The results also revealed the importance of supply chain analytics in enhancing the agility and innovation of the supply chain. Thus, this paper can guide managers in investing in collecting reliable data across the supply chain and using it to enhance collaboration and integration between all parties in the supply chain and thus increase the chain’s response to any emergency or unprecedented change. In addition, this data can be used in formulating corporate strategy based on organizational agility, and supply chain analytics can also be transformed into a unified organizational effort within the supply chain to help make decisions related to work, in addition to enriching the innovation strategy to reach new, unfamiliar innovations that help achieve corporate objectives efficiently and effectively.

Also, managers should work on formulating strategies and agile work systems within the supply chain to help the work teams in these companies work to enhance research and development efforts in a flexible organizational manner that allows for the implementation of innovation initiatives, which enhances innovation in the supply chain.

This study’s implications extend beyond managerial strategies, highlighting societal benefits such as workforce upskilling, enhanced policymaking for technology adoption and improved supply chain resilience. In emerging economies, such advancements could lead to job creation, reduced operational risks and increased competitiveness on a global scale. For example, upskilling employees in data analysis and supply chain analytics enables firms to reduce unemployment and bridge skill gaps in developing economies (Ülkü and Engau, 2021; Mubarik et al., 2022). Policymakers could leverage these findings to develop frameworks and incentives that support technology adoption in manufacturing sectors.

Future research could explore the long-term societal impacts of AI adoption, including its effects on employment patterns, socioeconomic development and bridging the digital divide in developing countries. These societal benefits reflect the broader potential of supply chain analytics to enhance not only firm-level performance but also contribute to regional and national economic growth.
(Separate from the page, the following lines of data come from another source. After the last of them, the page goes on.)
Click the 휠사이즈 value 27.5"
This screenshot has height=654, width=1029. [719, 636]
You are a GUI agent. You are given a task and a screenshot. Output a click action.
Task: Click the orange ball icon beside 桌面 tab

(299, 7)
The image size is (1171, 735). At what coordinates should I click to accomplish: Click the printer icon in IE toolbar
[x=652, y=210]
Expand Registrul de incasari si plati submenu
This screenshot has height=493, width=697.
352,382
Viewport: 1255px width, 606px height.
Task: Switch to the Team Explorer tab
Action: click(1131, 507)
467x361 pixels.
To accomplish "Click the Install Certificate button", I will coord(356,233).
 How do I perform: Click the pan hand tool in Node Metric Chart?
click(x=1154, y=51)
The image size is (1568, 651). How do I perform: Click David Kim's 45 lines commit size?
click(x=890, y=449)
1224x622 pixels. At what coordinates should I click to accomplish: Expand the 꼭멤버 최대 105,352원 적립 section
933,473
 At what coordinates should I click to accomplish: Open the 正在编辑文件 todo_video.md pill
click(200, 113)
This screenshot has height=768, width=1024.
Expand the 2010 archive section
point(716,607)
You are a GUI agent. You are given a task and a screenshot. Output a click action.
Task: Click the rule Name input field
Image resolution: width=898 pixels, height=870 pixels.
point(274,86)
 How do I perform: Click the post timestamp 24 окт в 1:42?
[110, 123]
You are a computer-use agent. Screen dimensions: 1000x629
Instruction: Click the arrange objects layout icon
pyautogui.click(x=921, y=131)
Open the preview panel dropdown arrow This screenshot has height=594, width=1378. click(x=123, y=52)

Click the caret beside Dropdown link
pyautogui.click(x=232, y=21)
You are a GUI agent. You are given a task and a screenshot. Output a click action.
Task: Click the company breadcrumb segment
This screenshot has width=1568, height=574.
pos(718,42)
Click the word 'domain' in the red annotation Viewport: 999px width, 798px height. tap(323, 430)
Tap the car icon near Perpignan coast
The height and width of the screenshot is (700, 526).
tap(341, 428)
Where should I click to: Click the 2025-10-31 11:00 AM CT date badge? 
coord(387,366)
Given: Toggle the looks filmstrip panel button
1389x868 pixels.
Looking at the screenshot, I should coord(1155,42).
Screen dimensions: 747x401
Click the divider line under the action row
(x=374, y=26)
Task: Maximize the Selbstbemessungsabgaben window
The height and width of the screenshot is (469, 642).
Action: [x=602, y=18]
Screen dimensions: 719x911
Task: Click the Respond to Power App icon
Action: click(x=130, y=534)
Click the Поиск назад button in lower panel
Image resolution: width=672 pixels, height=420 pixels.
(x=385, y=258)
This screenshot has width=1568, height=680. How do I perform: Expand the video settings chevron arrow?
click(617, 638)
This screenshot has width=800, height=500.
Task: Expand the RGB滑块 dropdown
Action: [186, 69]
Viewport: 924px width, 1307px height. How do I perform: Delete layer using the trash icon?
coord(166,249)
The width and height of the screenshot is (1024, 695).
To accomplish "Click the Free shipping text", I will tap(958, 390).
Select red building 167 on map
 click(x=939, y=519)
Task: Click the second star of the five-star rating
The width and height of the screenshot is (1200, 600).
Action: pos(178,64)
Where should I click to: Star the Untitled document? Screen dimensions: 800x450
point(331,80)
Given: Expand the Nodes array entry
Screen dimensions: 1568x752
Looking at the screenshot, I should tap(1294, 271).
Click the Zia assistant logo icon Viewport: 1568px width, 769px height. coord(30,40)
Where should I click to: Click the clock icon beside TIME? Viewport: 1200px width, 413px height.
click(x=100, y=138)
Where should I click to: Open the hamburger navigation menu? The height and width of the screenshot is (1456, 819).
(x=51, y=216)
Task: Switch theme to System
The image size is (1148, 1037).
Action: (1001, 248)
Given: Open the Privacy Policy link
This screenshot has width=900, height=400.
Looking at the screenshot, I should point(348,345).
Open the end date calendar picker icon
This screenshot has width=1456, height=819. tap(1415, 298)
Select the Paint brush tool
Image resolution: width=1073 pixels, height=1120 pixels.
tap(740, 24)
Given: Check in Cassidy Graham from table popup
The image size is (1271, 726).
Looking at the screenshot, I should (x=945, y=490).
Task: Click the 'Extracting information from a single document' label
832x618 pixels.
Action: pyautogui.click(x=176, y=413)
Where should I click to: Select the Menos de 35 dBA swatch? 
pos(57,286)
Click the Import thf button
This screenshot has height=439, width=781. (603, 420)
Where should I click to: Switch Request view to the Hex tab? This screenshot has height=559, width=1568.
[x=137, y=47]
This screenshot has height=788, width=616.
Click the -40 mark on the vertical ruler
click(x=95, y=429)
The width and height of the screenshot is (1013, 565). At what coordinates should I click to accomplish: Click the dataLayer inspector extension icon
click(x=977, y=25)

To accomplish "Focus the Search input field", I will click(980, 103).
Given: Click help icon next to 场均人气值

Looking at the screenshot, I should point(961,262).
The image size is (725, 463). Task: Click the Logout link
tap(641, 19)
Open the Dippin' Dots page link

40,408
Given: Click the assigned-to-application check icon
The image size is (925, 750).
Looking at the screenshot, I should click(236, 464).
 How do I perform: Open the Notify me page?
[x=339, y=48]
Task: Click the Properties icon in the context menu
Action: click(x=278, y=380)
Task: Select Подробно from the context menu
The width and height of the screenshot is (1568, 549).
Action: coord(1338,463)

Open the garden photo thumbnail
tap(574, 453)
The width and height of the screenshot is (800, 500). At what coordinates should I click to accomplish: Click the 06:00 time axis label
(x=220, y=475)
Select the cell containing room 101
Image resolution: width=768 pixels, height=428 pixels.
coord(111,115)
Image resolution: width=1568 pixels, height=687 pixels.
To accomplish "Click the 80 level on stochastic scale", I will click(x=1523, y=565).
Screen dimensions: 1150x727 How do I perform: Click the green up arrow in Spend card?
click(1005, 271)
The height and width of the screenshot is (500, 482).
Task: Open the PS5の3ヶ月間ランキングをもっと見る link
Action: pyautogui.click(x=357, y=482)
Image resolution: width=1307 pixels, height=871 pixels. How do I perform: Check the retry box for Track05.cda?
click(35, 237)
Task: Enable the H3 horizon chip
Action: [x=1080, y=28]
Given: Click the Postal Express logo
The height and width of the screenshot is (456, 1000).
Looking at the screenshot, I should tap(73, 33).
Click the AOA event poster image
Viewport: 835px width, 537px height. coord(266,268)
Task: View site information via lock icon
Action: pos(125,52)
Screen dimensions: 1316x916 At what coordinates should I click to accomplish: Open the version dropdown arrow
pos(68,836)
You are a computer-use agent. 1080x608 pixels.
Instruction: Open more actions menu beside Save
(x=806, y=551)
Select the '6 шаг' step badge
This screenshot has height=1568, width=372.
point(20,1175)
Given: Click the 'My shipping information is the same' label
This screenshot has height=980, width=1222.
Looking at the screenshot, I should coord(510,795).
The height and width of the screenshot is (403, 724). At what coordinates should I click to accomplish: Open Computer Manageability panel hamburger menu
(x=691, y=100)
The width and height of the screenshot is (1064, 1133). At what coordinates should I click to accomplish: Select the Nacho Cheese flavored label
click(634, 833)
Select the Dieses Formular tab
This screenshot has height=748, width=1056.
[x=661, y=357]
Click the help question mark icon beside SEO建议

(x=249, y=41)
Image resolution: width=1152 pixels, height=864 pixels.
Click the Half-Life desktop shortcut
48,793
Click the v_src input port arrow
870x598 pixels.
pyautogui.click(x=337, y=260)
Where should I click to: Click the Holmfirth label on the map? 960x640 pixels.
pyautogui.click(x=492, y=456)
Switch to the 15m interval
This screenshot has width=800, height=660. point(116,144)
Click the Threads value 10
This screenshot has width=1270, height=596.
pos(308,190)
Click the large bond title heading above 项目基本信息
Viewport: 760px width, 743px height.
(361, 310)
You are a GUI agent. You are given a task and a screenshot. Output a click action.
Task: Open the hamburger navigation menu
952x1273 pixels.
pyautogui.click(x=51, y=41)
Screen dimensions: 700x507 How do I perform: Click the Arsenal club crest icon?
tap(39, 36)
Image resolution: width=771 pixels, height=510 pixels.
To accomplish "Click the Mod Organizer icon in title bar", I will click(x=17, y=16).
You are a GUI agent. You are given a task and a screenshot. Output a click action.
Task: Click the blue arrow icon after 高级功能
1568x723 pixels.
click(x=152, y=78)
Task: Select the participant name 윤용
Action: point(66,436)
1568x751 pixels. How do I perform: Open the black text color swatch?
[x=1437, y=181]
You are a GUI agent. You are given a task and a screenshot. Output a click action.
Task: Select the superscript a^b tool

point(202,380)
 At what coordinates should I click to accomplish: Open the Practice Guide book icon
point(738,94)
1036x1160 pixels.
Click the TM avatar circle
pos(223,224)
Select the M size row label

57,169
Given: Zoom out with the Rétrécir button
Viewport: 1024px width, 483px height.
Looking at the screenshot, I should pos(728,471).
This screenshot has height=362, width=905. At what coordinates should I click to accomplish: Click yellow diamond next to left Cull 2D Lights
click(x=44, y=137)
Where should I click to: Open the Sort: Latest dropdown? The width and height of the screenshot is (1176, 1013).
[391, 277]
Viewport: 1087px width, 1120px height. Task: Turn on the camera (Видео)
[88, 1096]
The current paper reached a set of interesting results that put a lot of theoretical and practical contributions for academics or managers in the field of supply chain management and new insights for future studies for further research. First: The current paper used the cross-sectional survey method in capturing data. Despite the importance of this method in the field of business sciences, the current study neglected the use of other methods in capturing data, such as interviews or published reports. Second: The current research relied on manufacturing companies in Jordan without taking into account the different manufacturing differences; therefore, supply chain analytics practices may differ in different subsectors, so it would be useful to conduct more research on the subsectors in addition to studying other contexts. Third: It is useful to conduct prospective studies that take into account precedents other than IC, such as institutional pressures or the technology-organization-environment model, in understanding how manufacturing companies apply supply chain analytics.